You wouldn't take out a homeowners insurance policy if you didn't have a house, nor would you buy auto insurance if you didn't own a vehicle. But you might make some of the following insurance blunders:
|Common insurance blunders|
• Buying unnecessary life insurance coverage. Most people don't need life insurance on their kids, says Hunter. While the death of a child is tragic, financially it's not as detrimental as a breadwinner passing away.
It makes sense to have life insurance if you have dependents, but if you're single you don't need it either, he says.
• Buying specialized insurance. Be wary of purchasing too-specific variants of broader types of insurance. You may need life insurance, but you shouldn't buy it at the car dealership, says Hunter. He offers this rule of thumb: "Don't buy insurance from somebody you went to buy something else from."
The same goes for dread disease policies. "Specific illness insurance like cancer coverage ... I'd read the fine print there, carefully, because you may just be paying double," says Praeger, who also serves as president-elect of the National Association of Insurance Commissioners. If you're insured through a major medical policy, you may not receive additional benefits from these types of extra coverage, she adds.
If you're worried about identity theft, don't rush out to buy identity theft insurance. "I think there's a lot of discussion and concern about identity theft today, and I think people prey on that concern by offering something that you may already have coverage for," Praeger says. Check your homeowners policy. It might already include some identity theft protection, she says.
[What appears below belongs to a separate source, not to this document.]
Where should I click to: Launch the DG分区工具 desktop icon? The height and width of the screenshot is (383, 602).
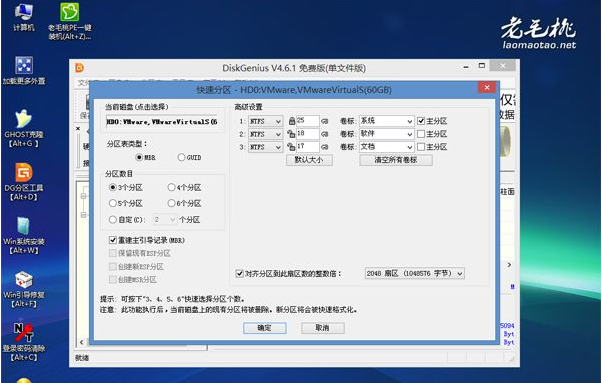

Credit cards also offer some protection against unauthorized charges.
7. Not updating your coverage.
Evaluate your coverage whenever you go through a life change, such as childbirth or marriage, but at least once annually. "If your home has gone up in value, make sure you increase your policy limits," says Praeger. "If you have a replacement cost, your replacement cost ought to be about 80 percent of the value of your home. So, if you've made a room addition, make sure you increase accordingly."
"For a health insurance review each year, if you're a dual-income family and your spouse has coverage, look at both policies and decide if it's more cost effective for you to be covered under one or if it still works best to be covered under each individual policy," she says.
If the kids have left home, you can get more affordable auto insurance coverage. "Make sure you let your insurance company know that it's just you and your spouse driving, that those reckless teenagers are gone and are not driving that car," says Praeger. Also, tell your agent if you're not driving as much and you may be able to reduce your premium.
If you move from a house to an apartment, consider getting renters insurance to protect your belongings against fire or theft. The person who owns the place you're renting will have the structure insured, but your possessions are your responsibility, says Praeger.
For an annual review, do it 30 to 60 days in advance of renewal time, suggests CFA's Hunter, so you will have time for a thorough analysis. Go to your state's insurance Web site and look over the buyer's guide for insurance, he says.
Study it and then look over your policies. Then call your agent or company with questions about your coverage. If you're not satisfied, check out the competition.